*Given task*
Set out the items below as a two-column Markdown table, numbering each row in order under No. and placing the matching line under Entry. Leave out blank lines.

*Entries*
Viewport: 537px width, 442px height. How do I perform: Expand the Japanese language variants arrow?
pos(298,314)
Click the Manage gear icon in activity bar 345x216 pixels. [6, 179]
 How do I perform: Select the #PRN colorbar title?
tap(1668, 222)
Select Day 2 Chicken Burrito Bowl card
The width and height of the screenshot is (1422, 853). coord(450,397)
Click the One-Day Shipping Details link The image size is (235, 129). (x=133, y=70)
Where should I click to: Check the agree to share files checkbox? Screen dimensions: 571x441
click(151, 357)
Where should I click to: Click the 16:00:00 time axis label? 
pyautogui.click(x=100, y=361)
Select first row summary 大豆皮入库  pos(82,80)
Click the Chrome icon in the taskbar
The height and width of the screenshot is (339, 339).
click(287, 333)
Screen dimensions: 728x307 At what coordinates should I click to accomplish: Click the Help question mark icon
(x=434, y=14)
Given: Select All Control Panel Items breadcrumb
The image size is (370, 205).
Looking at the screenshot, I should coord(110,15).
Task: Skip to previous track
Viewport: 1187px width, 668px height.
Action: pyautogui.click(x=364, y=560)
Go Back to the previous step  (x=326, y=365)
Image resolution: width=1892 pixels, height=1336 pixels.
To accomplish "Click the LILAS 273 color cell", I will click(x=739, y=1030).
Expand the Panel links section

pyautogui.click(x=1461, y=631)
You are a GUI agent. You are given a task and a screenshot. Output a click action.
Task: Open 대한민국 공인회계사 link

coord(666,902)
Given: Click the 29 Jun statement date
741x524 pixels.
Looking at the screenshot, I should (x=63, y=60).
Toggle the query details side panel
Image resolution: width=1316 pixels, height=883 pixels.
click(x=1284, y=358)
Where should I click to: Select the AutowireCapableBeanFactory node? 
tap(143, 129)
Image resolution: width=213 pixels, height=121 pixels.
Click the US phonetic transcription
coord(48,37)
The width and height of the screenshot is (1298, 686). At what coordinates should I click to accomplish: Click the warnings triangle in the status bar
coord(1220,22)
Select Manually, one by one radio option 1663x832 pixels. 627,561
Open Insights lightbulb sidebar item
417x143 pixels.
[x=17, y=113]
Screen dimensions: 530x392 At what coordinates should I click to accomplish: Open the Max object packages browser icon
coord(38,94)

*Task answer*
| No. | Entry |
|---|---|
| 1 | Viewport: 537px width, 442px height. How do I perform: Expand the Japanese language variants arrow? |
| 2 | pos(298,314) |
| 3 | Click the Manage gear icon in activity bar 345x216 pixels. [6, 179] |
| 4 |  How do I perform: Select the #PRN colorbar title? |
| 5 | tap(1668, 222) |
| 6 | Select Day 2 Chicken Burrito Bowl card |
| 7 | The width and height of the screenshot is (1422, 853). coord(450,397) |
| 8 | Click the One-Day Shipping Details link The image size is (235, 129). (x=133, y=70) |
| 9 | Where should I click to: Check the agree to share files checkbox? Screen dimensions: 571x441 |
| 10 | click(151, 357) |
| 11 | Where should I click to: Click the 16:00:00 time axis label?  |
| 12 | pyautogui.click(x=100, y=361) |
| 13 | Select first row summary 大豆皮入库  pos(82,80) |
| 14 | Click the Chrome icon in the taskbar |
| 15 | The height and width of the screenshot is (339, 339). |
| 16 | click(287, 333) |
| 17 | Screen dimensions: 728x307 At what coordinates should I click to accomplish: Click the Help question mark icon |
| 18 | (x=434, y=14) |
| 19 | Given: Select All Control Panel Items breadcrumb |
| 20 | The image size is (370, 205). |
| 21 | Looking at the screenshot, I should coord(110,15). |
| 22 | Task: Skip to previous track |
| 23 | Viewport: 1187px width, 668px height. |
| 24 | Action: pyautogui.click(x=364, y=560) |
| 25 | Go Back to the previous step  (x=326, y=365) |
| 26 | Image resolution: width=1892 pixels, height=1336 pixels. |
| 27 | To accomplish "Click the LILAS 273 color cell", I will click(x=739, y=1030). |
| 28 | Expand the Panel links section |
| 29 | pyautogui.click(x=1461, y=631) |
| 30 | You are a GUI agent. You are given a task and a screenshot. Output a click action. |
| 31 | Task: Open 대한민국 공인회계사 link |
| 32 | coord(666,902) |
| 33 | Given: Click the 29 Jun statement date |
| 34 | 741x524 pixels. |
| 35 | Looking at the screenshot, I should (x=63, y=60). |
| 36 | Toggle the query details side panel |
| 37 | Image resolution: width=1316 pixels, height=883 pixels. |
| 38 | click(x=1284, y=358) |
| 39 | Where should I click to: Select the AutowireCapableBeanFactory node?  |
| 40 | tap(143, 129) |
| 41 | Image resolution: width=213 pixels, height=121 pixels. |
| 42 | Click the US phonetic transcription |
| 43 | coord(48,37) |
| 44 | The width and height of the screenshot is (1298, 686). At what coordinates should I click to accomplish: Click the warnings triangle in the status bar |
| 45 | coord(1220,22) |
| 46 | Select Manually, one by one radio option 1663x832 pixels. 627,561 |
| 47 | Open Insights lightbulb sidebar item |
| 48 | 417x143 pixels. |
| 49 | [x=17, y=113] |
| 50 | Screen dimensions: 530x392 At what coordinates should I click to accomplish: Open the Max object packages browser icon |
| 51 | coord(38,94) |